Based on their knowledge and experience, teachers were asked to rank order indicators of teacher quality impacting student achievement. The number of items in each category determined the range of numbers used for ranking purposes with eight items being the maximum number of items in any category (e.g., strongest impact = 1; lowest impact = 8). Mean ranks were used to ascertain the indicators of quality teachers perceived having the greatest influence on student achievement.

Due to the ordinal nature of the survey items, the nonparametric analog to ANOVA Kruskal–Wallis test statistic was used to determine if one group was different from at least one other group (Hinkle et al. 2003). The survey rank ordered items relating to teacher characteristics influencing student achievement were coded and were compared using SPSS.

12 Results

The most statistically significant finding was in the Classroom Management and Organization category with the item “Maintains a physically and emotionally safe environment for students.” Teachers in the more effective group rank ordered this item as being more important than less effective teachers. A cross-tabulation was performed for this survey item revealing more than half (52.5 %) of the more effective teachers ranked this item as having the most importance.

After reviewing survey item results showing statistically significant differences between groups on the Kruskal–Wallis test, an ANOVA was used to further explore these items using a parametric test comparing survey rankings of respondents from three teacher groups (more effective, effective, and less effective). The homogeneity of variance was non-significant for this research; therefore, since this was a normal distribution and there was independence of observation, the ANOVA procedure was considered robust with respect to the violations of assumption for the purposes of this research (Hinkle et al. 2003).

Again, results demonstrated a significant difference in the Classroom Management and Organization category, specifically with survey item “Maintains a physically and emotionally safe environment for students” between more effective and less effective teachers [F(2,110) = 4.08, p < .05]. Therefore, ANOVA results helped validate findings using the Kruskal–Wallis test. A Tukey’s HSD was used to determine the differences between teacher groups. This analysis revealed teachers who were not effective rated this survey item not as important to student achievement (M = 2.34, SD = 1.24) than the more effective teachers (M = 1.84, SD = 1.08). In summary, the more effective teachers placed higher value on the survey item “Maintains a physically and emotionally safe environment for students” than the less effective teachers.

The second most statistically significant area demonstrating differences between groups was the Planning for Instruction category, survey item “Limits interruptions and focuses classroom time on teaching and learning” [F(2,110) = 3.72, p < .05]. The Tukey’s HSD revealed differences between more effective teachers (M = 3.84, SD = 1.86) and less effective teachers (M = 2.88, SD = 1.91).

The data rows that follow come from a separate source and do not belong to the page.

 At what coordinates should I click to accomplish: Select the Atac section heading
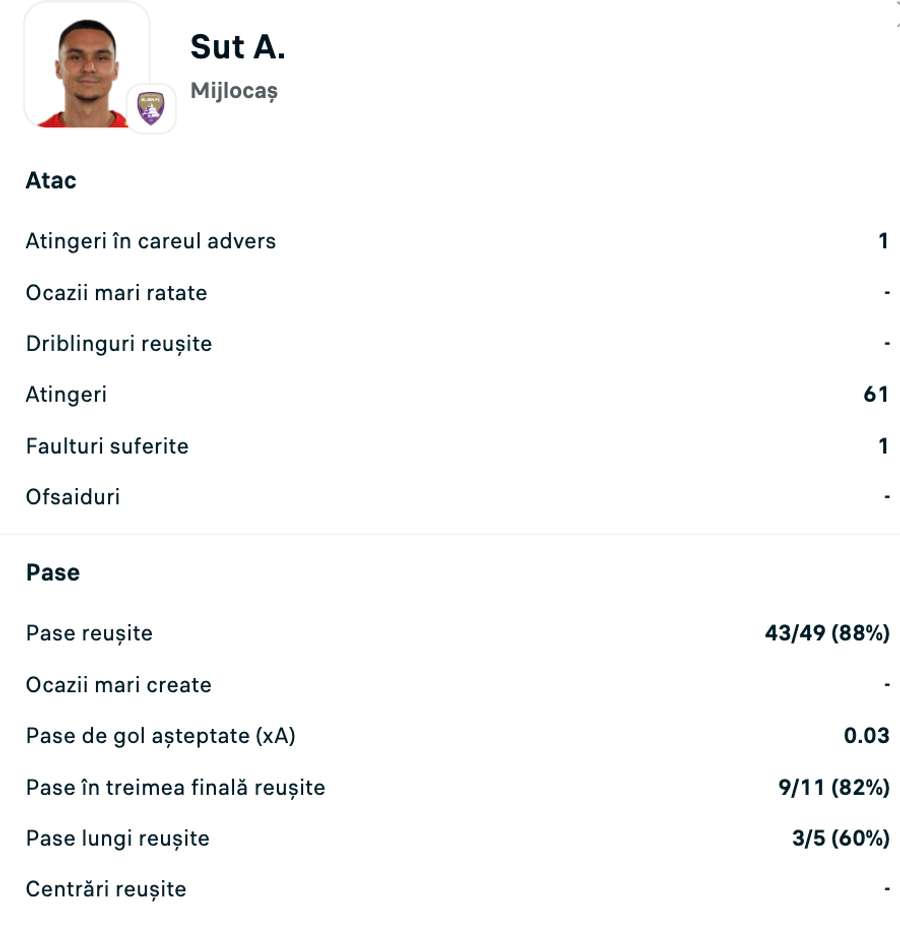pos(51,181)
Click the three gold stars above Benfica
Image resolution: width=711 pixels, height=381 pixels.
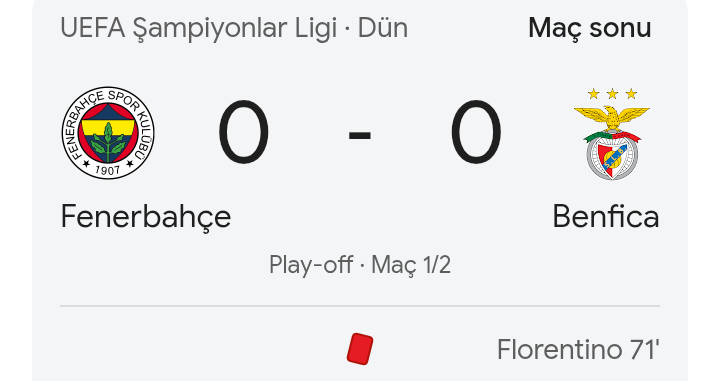pos(612,94)
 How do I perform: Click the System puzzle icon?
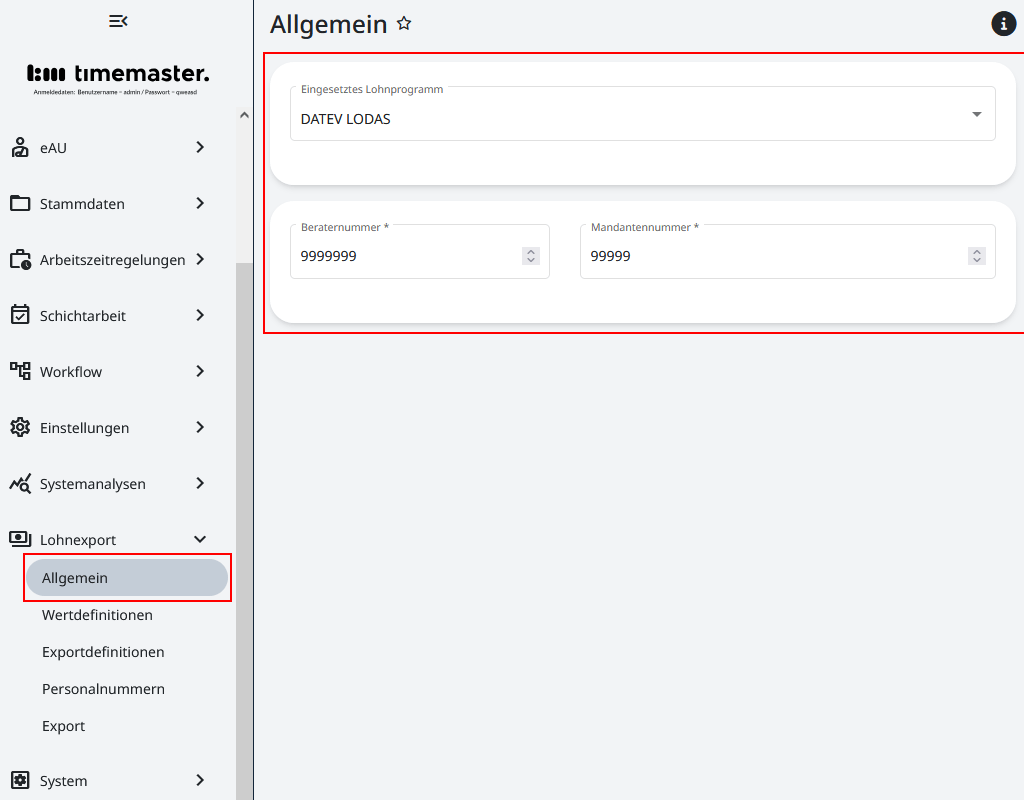point(20,781)

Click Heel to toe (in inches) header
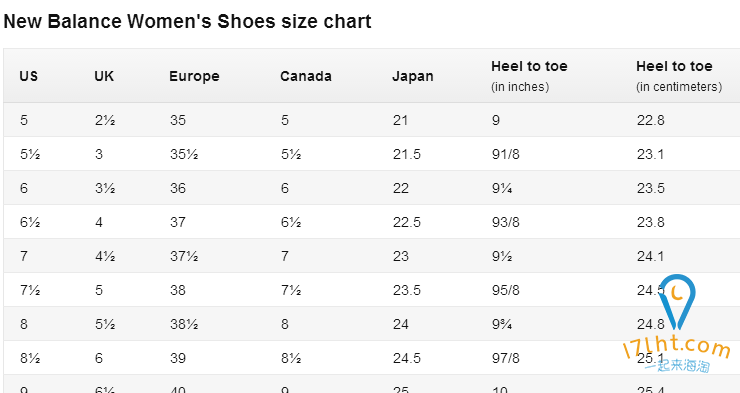[529, 76]
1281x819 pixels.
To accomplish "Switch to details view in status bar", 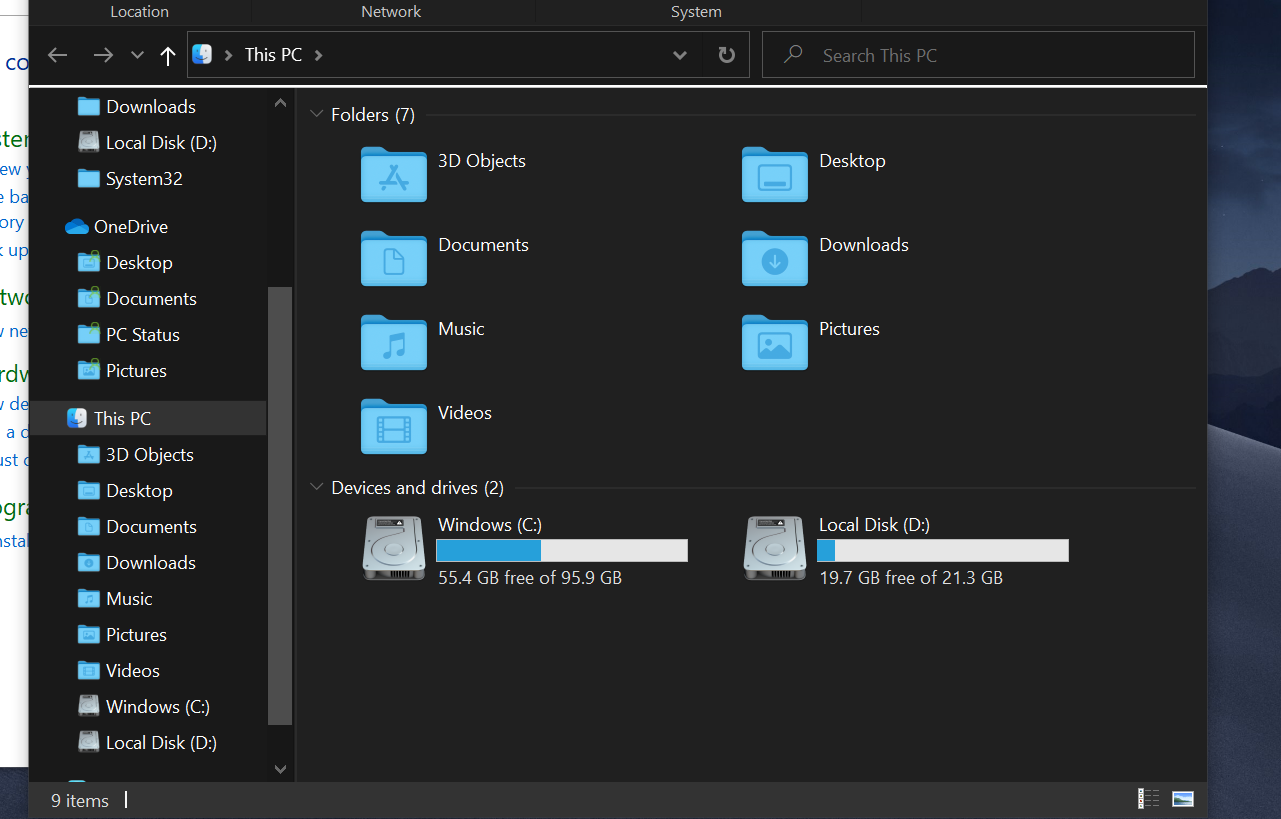I will (x=1149, y=799).
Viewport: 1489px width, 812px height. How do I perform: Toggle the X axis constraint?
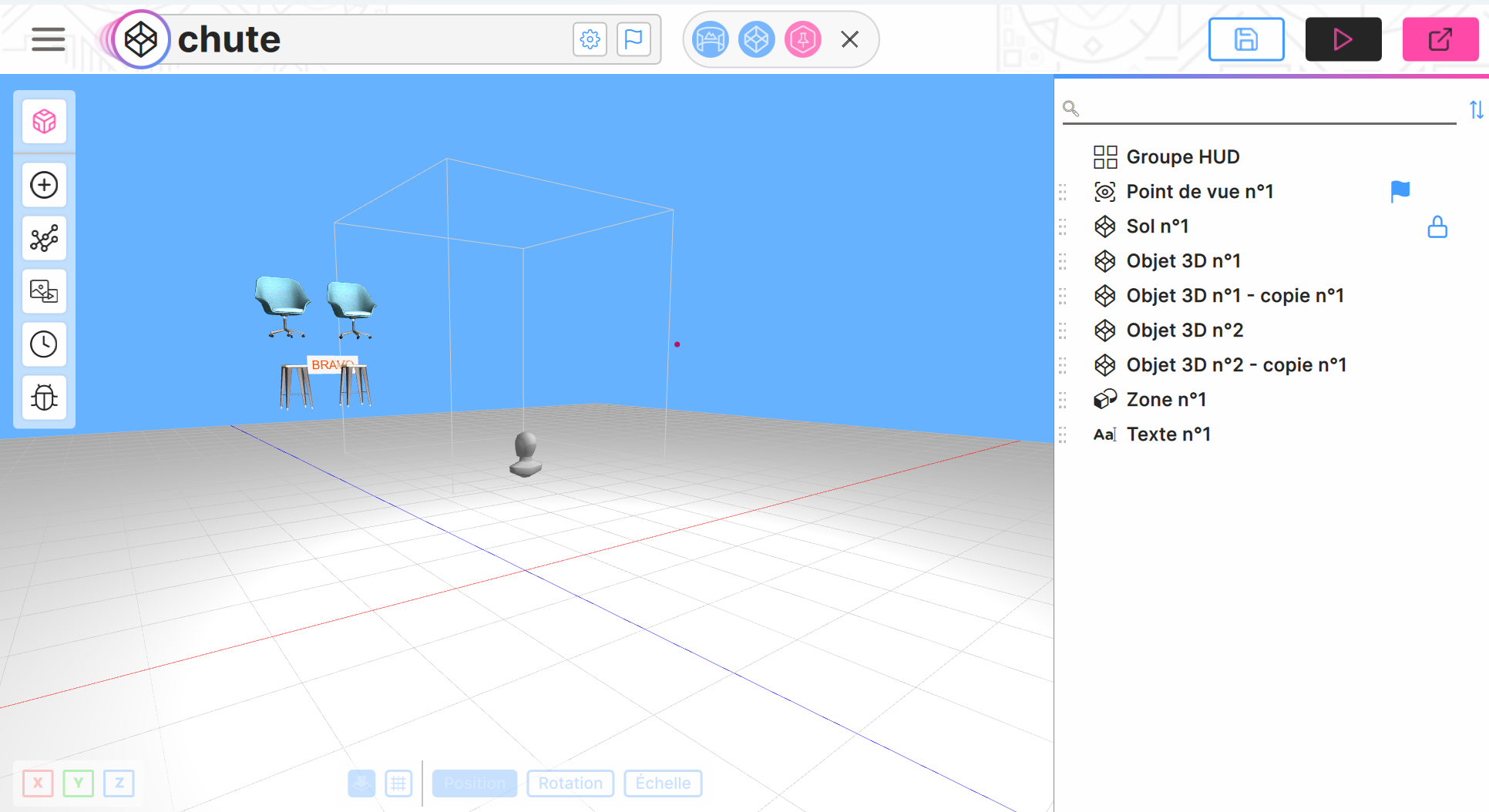point(38,783)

The importance of classroom management and organization is closely linked to this item found in the Planning for Instruction category. This seems to reinforce the finding of how classroom management matters for the more effective teachers. As shown on Table 5, teachers ranked Classroom Management and Organization domain as having the most influence on student achievement and monitoring student progress as the least influence on student achievement.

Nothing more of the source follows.